Today's Times identifies yet another way to be both hip and annoying: be really hard to reach. That is, don't have a cell phone.
According to Claire Cain Miller's article, most people who lack cell phones are "older or less educated Americans or those unable to afford phones." Says Lee Rainie, director of the Pew Internet and American Life Project, "These are people who have a bunch of other struggles in their lives and the expense of maintaining technology and mastering it is also pretty significant for them." So basically, if you don't have a cell phone you must have bad problems. Unless of course you're among the 5% of non-cell phone users who, as in so many other areas of life, become cool by simulating those with actual problems. These are the refuseniks.

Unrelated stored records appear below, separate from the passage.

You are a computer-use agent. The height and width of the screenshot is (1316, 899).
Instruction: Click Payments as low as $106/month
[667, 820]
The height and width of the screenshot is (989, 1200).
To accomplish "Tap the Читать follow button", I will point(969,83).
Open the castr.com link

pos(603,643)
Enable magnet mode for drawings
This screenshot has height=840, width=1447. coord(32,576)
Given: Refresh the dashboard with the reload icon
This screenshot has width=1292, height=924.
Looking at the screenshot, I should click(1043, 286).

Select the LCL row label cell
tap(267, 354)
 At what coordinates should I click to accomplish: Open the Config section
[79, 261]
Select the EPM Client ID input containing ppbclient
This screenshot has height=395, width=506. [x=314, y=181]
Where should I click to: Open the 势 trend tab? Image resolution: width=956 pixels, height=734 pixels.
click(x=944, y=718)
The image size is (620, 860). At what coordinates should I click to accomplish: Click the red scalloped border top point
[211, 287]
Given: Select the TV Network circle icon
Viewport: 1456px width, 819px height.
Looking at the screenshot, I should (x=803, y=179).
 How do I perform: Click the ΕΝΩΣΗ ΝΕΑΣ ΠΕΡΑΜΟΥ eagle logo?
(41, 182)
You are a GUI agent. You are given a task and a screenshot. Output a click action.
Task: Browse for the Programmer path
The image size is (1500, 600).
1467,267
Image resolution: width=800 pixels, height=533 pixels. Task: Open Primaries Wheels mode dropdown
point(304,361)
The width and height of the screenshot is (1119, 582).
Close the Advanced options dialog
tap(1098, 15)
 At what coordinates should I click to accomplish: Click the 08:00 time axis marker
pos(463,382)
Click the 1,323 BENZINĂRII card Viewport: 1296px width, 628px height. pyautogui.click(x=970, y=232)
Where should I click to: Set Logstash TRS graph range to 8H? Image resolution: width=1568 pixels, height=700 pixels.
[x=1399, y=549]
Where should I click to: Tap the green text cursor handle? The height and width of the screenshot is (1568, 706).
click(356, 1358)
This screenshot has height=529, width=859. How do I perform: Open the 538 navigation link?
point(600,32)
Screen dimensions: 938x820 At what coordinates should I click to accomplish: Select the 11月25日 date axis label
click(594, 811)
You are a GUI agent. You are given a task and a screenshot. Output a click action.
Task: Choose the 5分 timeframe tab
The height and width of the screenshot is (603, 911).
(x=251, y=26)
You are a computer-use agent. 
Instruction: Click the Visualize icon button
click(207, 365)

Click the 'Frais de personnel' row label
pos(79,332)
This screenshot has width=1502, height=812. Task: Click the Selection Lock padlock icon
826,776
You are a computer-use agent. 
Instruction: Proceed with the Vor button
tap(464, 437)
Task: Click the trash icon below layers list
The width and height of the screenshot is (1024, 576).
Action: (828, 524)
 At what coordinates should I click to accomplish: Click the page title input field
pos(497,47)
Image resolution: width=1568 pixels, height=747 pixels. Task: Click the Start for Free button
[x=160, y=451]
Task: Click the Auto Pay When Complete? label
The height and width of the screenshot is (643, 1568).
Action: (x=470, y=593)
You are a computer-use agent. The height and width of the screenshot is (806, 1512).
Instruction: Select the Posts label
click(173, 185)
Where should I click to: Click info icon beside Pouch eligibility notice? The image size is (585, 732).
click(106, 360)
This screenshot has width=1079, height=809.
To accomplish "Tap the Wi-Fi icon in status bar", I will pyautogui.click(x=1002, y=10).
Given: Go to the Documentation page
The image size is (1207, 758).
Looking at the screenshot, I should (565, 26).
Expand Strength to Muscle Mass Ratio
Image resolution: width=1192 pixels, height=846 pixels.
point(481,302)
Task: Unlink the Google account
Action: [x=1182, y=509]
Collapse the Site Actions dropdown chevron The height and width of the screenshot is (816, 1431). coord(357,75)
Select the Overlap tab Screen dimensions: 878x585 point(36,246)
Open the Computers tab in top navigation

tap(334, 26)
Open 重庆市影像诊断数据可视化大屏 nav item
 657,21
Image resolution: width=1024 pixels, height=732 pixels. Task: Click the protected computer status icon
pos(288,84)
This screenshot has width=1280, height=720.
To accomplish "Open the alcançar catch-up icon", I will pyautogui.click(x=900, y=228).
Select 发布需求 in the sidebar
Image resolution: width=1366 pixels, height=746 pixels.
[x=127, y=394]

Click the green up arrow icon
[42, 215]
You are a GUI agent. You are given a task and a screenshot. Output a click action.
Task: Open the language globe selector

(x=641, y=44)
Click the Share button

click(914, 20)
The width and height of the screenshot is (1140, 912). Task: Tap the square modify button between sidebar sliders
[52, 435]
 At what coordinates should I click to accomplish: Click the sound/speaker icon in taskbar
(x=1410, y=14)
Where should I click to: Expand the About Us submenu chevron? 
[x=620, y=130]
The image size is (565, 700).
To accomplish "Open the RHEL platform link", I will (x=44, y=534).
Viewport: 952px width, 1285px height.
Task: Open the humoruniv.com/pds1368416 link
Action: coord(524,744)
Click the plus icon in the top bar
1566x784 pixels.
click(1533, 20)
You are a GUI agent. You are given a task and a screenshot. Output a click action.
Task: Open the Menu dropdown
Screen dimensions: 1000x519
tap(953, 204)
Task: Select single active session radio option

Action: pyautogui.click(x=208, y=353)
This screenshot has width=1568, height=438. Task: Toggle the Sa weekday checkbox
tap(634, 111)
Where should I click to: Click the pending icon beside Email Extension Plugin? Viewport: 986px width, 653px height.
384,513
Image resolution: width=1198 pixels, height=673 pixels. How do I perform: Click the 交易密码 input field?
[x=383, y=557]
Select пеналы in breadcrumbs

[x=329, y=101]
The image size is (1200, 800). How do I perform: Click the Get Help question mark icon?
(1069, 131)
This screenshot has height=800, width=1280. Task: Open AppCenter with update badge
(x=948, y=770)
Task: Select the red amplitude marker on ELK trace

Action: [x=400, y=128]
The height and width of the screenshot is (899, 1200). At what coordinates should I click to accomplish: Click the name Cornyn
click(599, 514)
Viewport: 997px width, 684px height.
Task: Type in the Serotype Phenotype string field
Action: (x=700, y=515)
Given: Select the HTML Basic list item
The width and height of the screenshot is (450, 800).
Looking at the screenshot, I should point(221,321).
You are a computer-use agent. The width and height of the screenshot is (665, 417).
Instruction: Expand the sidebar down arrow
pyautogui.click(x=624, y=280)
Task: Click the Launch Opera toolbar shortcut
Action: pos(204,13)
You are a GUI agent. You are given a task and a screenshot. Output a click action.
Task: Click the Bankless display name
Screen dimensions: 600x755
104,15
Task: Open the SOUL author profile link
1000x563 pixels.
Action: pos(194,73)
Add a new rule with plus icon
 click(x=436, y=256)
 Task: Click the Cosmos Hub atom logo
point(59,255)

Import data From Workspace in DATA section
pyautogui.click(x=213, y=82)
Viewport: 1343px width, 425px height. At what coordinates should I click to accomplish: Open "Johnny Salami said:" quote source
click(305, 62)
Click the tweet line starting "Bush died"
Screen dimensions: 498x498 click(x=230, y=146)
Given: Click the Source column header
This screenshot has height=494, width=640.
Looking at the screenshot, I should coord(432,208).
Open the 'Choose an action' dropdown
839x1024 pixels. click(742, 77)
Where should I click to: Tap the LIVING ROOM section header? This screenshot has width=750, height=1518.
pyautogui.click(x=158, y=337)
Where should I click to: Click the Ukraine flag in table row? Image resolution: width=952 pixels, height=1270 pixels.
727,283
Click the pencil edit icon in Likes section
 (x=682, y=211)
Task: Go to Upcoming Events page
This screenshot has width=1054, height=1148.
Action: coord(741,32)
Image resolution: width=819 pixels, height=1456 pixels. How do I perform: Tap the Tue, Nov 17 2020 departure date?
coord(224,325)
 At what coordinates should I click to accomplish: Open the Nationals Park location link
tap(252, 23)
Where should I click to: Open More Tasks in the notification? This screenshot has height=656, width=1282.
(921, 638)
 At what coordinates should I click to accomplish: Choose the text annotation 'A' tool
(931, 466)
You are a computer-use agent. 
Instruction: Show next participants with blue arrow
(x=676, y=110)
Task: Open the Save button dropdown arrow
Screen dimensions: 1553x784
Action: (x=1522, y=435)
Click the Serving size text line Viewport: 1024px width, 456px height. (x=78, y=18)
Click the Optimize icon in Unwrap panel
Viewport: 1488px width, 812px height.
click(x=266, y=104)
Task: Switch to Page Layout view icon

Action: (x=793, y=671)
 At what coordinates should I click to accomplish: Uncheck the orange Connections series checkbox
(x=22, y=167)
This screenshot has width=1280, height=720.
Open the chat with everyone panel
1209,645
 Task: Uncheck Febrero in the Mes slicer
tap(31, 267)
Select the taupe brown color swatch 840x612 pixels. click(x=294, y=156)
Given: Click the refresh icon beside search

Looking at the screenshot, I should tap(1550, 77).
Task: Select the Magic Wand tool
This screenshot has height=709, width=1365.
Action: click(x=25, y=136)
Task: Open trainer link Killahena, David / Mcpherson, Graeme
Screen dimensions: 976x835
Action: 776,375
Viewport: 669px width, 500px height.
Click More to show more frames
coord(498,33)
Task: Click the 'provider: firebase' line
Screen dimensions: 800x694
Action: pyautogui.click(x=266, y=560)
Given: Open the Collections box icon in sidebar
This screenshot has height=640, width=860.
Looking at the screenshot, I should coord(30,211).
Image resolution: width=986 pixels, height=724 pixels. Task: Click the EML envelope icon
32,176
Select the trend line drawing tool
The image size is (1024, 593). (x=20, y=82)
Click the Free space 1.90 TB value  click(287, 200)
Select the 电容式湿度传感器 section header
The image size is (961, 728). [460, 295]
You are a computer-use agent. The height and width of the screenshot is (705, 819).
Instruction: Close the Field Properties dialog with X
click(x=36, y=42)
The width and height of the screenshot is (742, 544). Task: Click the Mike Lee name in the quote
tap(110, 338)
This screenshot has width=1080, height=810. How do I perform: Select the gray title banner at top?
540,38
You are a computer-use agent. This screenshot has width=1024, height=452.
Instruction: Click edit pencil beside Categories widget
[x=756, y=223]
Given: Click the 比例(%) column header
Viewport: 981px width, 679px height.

They are neither too poor to afford a phone nor too stressed to learn to operate one. They just don't want you to call them. Gregory Han says, "It's a luxury not to be reached when I'm out and about." The writer/editor doesn't even have a landline, and when he travels for work he has to provide his employers with a detailed list of ways to reach him, raising the question of how he still has a job. Jenna Catsos thinks being reachable via cell phone is "scary," and prefers handwritten letters. But she's also only 22, so this sounds like an affectation of youth. She says she'll probably need a cell phone soon, because she'll be couch-surfing — maybe lacking both an apartment and a cell phone is too close to actually being poor.
Gawker helpfully categorizes the cell-phone refuseniks into a few groups, including "people who are so incredibly important that the world will bend over backwards to find them when it needs them" and "people who are total jackasses." In my totally jaundiced view, most refuseniks think they're the former, but are actually the latter. Not having a cell phone is like a much less dire version of not getting your kids vaccinated — you still benefit from other people's willingness to do what you eschew. Yes, not having a cell phone makes it harder for you to reach other people, as well as for them to reach you — but if all your friends have cell phones, you can always stop by a pay phone and call them, no matter where they are. Your life is made more convenient by other people's decision to allow the "scary" intrusion of reachability. Of course, there are probably those who barely even use pay phones, who find all phone conversation outside the boudoir to be beneath them. These are people like that dude who tells you how much he wishes he could spend a year living in the woods without the burden of human contact. Having to talk to you is really rough on him, and he wants you to know it.
As you might be able to tell, a few bad experiences have caused me to associate not having a cell phone with being a holier-than-thou dickwad. But. When I came to New York, I discovered that my phone didn't work in my apartment. After a fruitless eBay transaction — the next time I feel like buying electronics on eBay, I'm just going to stand in the middle of the sidewalk wearing a "kick me" sign instead — I sort of gave up, and resigned myself to keeping up with my friends via Skype, or while sitting in the park. It was kind of like the opposite of not having a cell phone — I could only talk while I was out. But since I don't hear very well, I didn't do much of that either, and my cell phone use plummeted. Then, last weekend, I found myself telling someone at a party: "Yeah, I don't really have a phone." He looked at me with a new respect, and I have to admit, I felt pretty fucking cool. Then the next day I went out and bought an iPhone.